▶ **EXERCICE COURT A**:
Extrayez des enregistrements, sans rien y changer, les lignes allant de celle qui contient « Task: Collapse the indicator legend toggle » jusqu'à celle qui contient « (x=884, y=151) », ces deux lignes incluses.

▶ **EXTRAIT DU TEXTE**:
++++++
Mouloud Hamrouche : l’Homme du consensus acceptable
Le 1er Novembre 2017, le haut commandement militaire algérien déposera l’impotent Abdelaziz Bouteflika et le remplacera par Mouloud Hamrouche, coopté de façon à apaiser les esprits surchauffés, à assainir une période de transition politique, économique, culturelle et écologique.
Cette souhaitable, et cependant improbable sortie de crise par le sommet de la hiérarchie décisionnelle, aurait permis de remettre les compteurs à zéro, de reculer la campagne présidentielle à 2020, de laisser ainsi trois années de réflexion au profit de l’ancien chef de l’Exécutif. İl remplit les cases correspondant au dirigeant pondéré en mesure d’orchestrer pacifiquement un pacte installant dans les meilleures conditions les potentiels et futurs candidats à la magistrature suprême. Ses états de service au sein du Front de libération nationale (FLN), ses connaissances des rouages de l’Armée (ALN et APN), expériences acquises au plus près de Houari Boumediène (dont beaucoup sont toujours nostalgiques), et donc comme Premier ministre, plaident favorablement.
++++++
▶ **DONNÉES FOURNIES**:
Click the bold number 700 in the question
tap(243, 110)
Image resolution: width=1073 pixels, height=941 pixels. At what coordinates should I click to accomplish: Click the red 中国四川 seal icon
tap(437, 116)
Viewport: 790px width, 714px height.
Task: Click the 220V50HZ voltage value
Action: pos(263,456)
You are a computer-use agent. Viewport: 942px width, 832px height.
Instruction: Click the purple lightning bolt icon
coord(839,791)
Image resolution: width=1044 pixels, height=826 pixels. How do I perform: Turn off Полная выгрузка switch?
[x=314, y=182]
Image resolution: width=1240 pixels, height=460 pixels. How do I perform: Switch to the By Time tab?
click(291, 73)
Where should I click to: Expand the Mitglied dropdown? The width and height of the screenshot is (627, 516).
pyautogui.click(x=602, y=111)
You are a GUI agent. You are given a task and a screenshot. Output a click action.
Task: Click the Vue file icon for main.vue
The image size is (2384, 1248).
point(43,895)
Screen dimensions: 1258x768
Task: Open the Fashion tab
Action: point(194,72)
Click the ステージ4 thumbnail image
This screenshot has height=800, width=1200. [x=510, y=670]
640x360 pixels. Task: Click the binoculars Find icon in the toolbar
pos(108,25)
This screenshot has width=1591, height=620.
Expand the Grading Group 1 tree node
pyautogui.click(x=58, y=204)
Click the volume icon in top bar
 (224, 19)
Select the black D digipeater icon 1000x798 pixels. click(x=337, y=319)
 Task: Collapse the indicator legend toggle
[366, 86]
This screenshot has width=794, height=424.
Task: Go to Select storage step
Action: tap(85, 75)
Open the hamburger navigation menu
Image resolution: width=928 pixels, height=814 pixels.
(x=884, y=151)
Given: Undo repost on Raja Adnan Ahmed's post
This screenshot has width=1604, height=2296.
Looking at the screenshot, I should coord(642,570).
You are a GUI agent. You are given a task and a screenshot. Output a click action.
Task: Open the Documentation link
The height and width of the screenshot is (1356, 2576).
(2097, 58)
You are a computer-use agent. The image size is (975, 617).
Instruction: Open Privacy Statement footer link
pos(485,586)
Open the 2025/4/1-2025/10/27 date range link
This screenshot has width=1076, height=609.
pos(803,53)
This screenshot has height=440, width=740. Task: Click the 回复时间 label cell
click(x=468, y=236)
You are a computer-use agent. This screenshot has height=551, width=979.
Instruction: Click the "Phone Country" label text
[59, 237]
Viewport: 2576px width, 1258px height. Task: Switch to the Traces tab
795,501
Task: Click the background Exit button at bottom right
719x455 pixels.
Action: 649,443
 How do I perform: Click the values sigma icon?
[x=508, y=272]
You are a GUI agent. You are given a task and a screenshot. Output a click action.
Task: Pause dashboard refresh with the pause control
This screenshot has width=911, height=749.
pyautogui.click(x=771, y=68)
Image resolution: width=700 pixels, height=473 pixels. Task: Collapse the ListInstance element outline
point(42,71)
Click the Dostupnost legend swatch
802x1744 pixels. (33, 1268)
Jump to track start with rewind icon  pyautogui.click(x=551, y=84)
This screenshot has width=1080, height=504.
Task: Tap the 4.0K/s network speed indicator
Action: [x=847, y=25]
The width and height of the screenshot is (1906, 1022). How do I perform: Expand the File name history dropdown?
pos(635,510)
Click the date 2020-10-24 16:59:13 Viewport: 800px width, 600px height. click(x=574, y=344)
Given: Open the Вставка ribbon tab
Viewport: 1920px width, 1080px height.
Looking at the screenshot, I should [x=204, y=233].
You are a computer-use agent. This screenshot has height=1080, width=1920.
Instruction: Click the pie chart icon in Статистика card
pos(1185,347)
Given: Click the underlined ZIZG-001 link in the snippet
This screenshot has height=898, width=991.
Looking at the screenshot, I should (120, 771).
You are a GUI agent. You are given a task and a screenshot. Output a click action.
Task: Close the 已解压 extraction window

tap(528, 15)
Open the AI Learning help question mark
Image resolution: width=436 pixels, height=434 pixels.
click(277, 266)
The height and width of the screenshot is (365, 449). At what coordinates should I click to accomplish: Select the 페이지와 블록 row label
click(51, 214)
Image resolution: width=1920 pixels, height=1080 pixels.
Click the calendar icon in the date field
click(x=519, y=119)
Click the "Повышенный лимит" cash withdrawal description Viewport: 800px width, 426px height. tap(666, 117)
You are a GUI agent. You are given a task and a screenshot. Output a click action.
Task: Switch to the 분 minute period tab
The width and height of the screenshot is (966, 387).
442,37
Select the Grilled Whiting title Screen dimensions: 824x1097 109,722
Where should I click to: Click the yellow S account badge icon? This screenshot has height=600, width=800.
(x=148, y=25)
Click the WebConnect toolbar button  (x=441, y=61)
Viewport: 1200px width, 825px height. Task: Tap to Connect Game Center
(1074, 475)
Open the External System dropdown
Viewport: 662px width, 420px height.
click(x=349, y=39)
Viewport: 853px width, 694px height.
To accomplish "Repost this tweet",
++++++
▶ **EXERCICE COURT B**:
Recopiez fidèlement le passage du texte sur Mouloud Hamrouche qui va de « Mouloud Hamrouche : l’Homme » jusqu'à « culturelle et écologique. ».

▶ **CORRIGÉ A**:
 Task: Collapse the indicator legend toggle
[366, 86]
This screenshot has width=794, height=424.
Task: Go to Select storage step
Action: tap(85, 75)
Open the hamburger navigation menu
Image resolution: width=928 pixels, height=814 pixels.
(x=884, y=151)

▶ **CORRIGÉ B**:
Mouloud Hamrouche : l’Homme du consensus acceptable
Le 1er Novembre 2017, le haut commandement militaire algérien déposera l’impotent Abdelaziz Bouteflika et le remplacera par Mouloud Hamrouche, coopté de façon à apaiser les esprits surchauffés, à assainir une période de transition politique, économique, culturelle et écologique.